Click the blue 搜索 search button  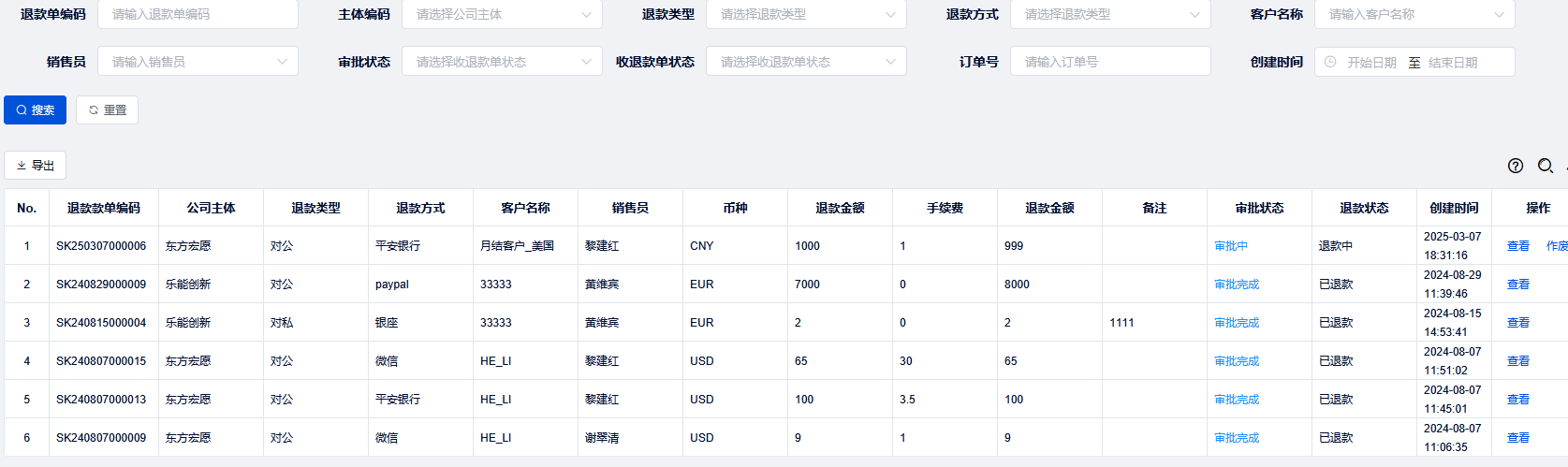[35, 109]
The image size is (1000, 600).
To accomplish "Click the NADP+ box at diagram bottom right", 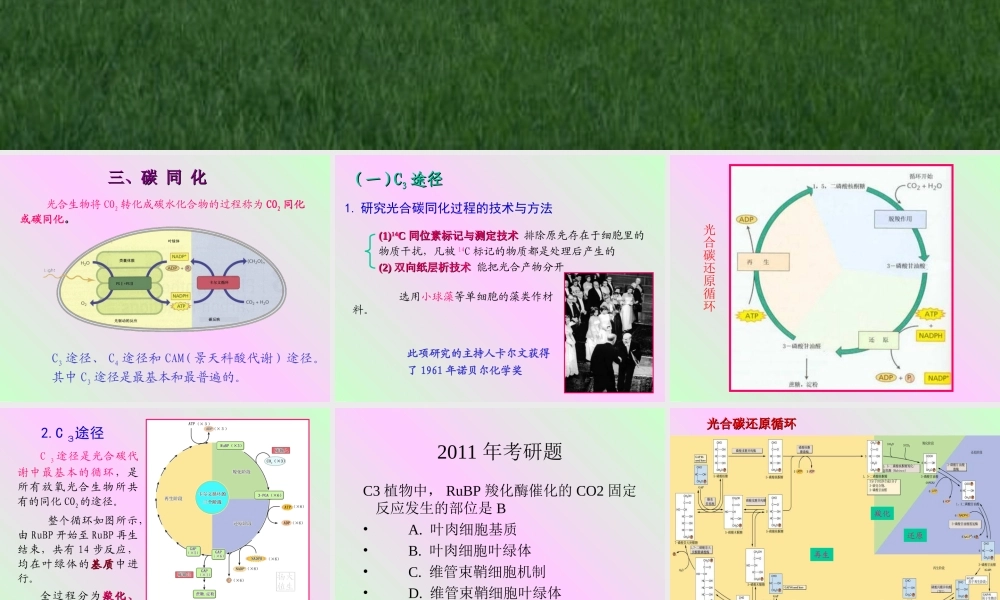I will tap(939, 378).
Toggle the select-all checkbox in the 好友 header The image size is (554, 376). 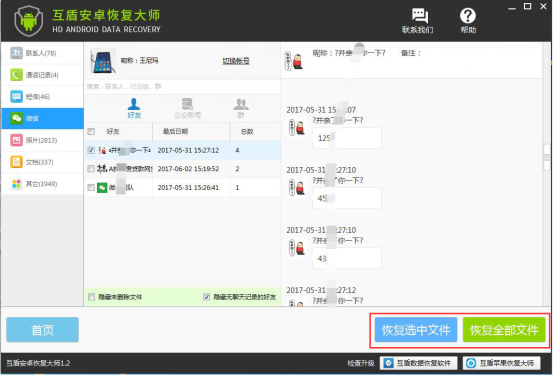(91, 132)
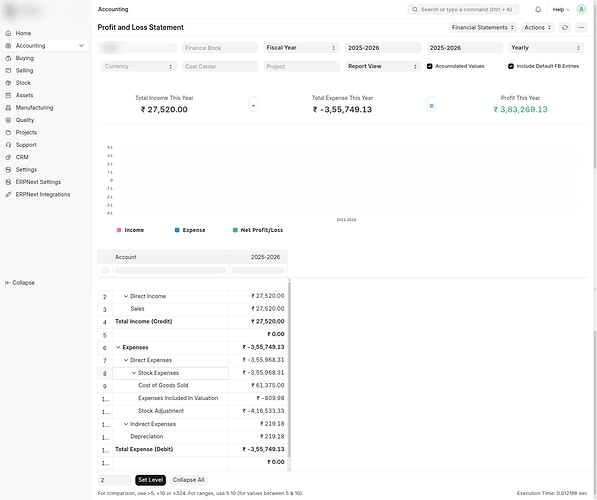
══════════════════════════════
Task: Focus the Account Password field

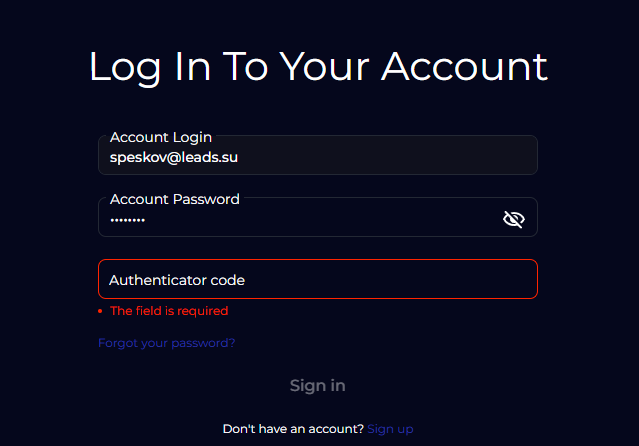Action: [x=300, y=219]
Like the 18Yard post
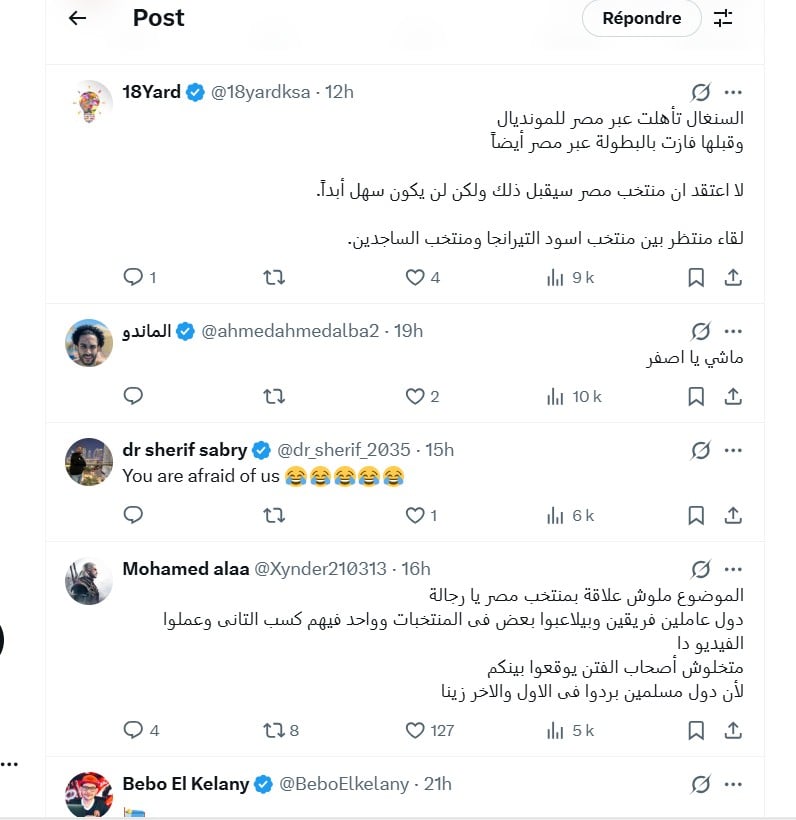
══════════════════════════════
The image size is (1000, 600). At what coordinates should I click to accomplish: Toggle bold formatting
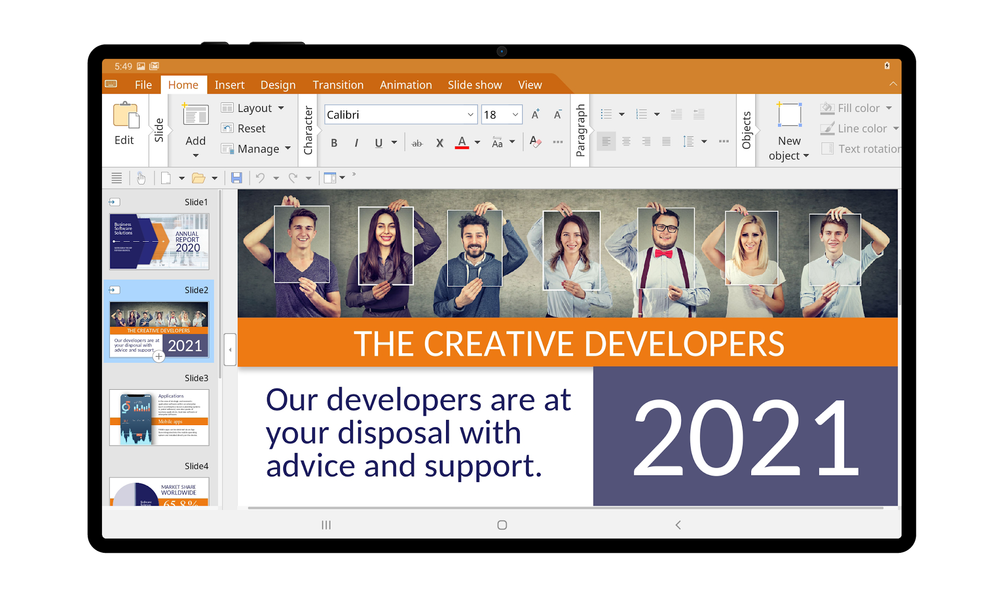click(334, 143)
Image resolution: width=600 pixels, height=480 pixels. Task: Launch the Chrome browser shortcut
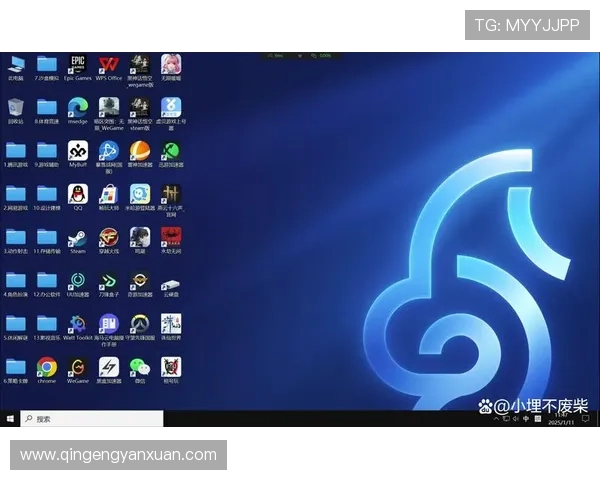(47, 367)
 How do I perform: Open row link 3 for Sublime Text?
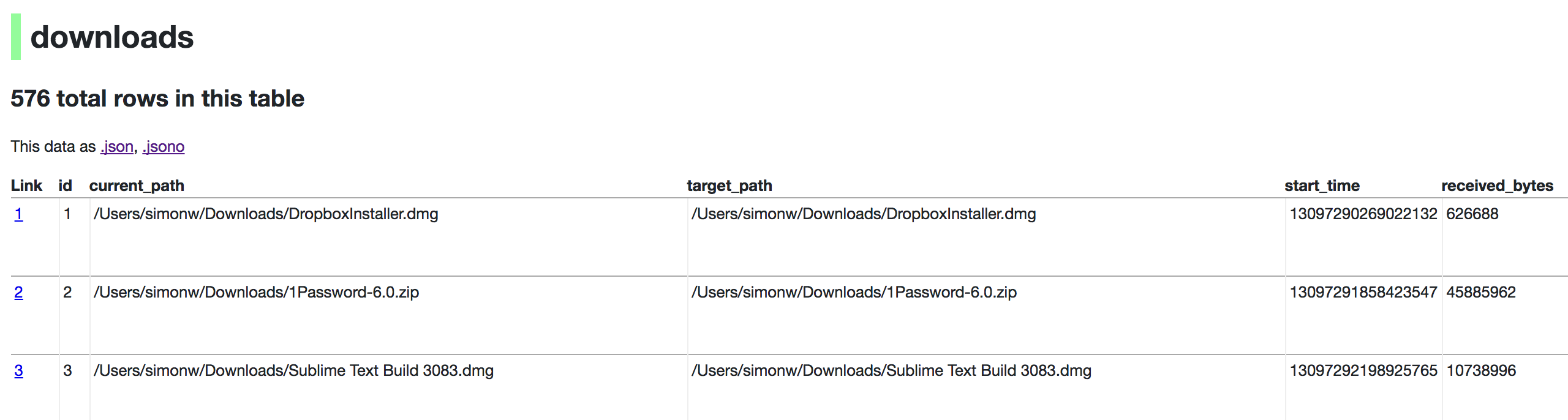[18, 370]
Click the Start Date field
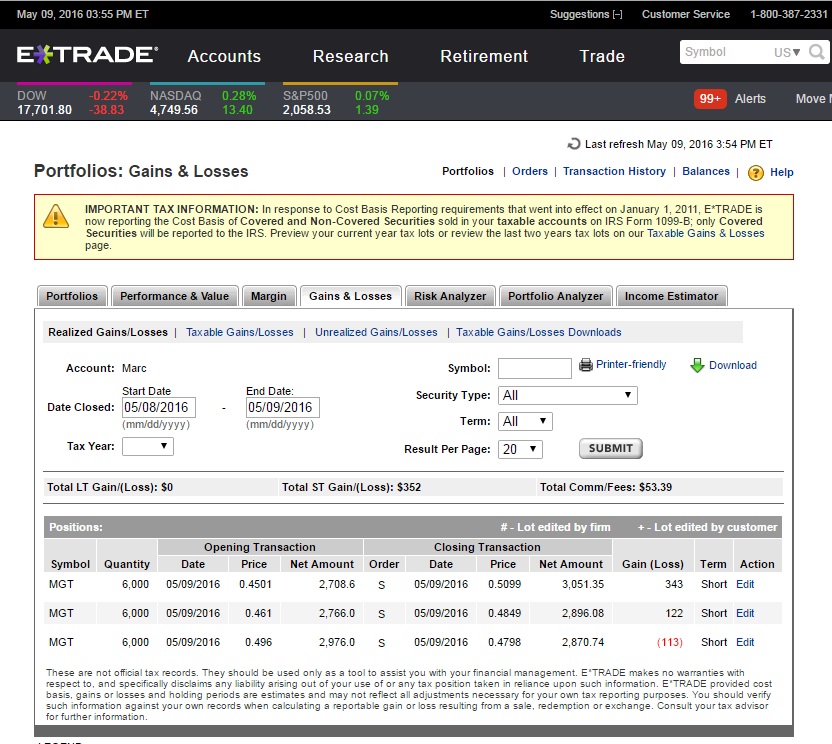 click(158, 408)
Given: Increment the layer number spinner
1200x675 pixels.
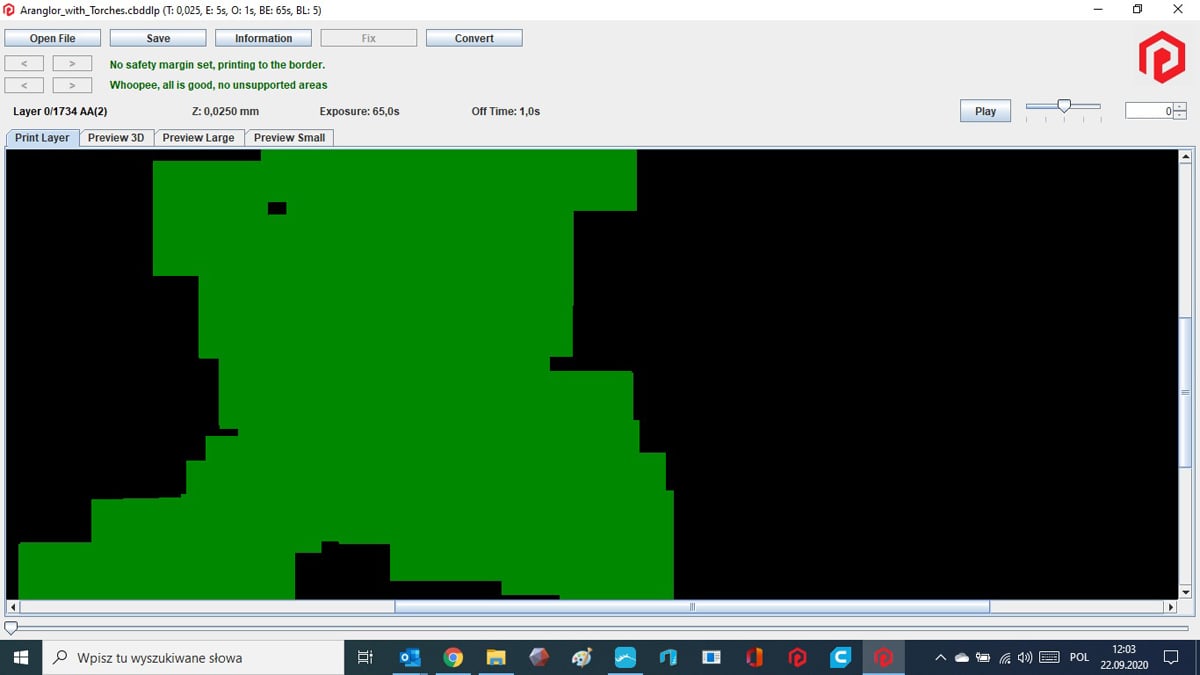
══════════════════════════════
Excerpt from the records above: set down only the lines from the one that contains "Task: Focus the Account Password field" through the one that contains "Like the 18Yard post", inclusive, word for word. Pictures stay out.

Task: Focus the Account Password field

Action: [x=300, y=219]
Like the 18Yard post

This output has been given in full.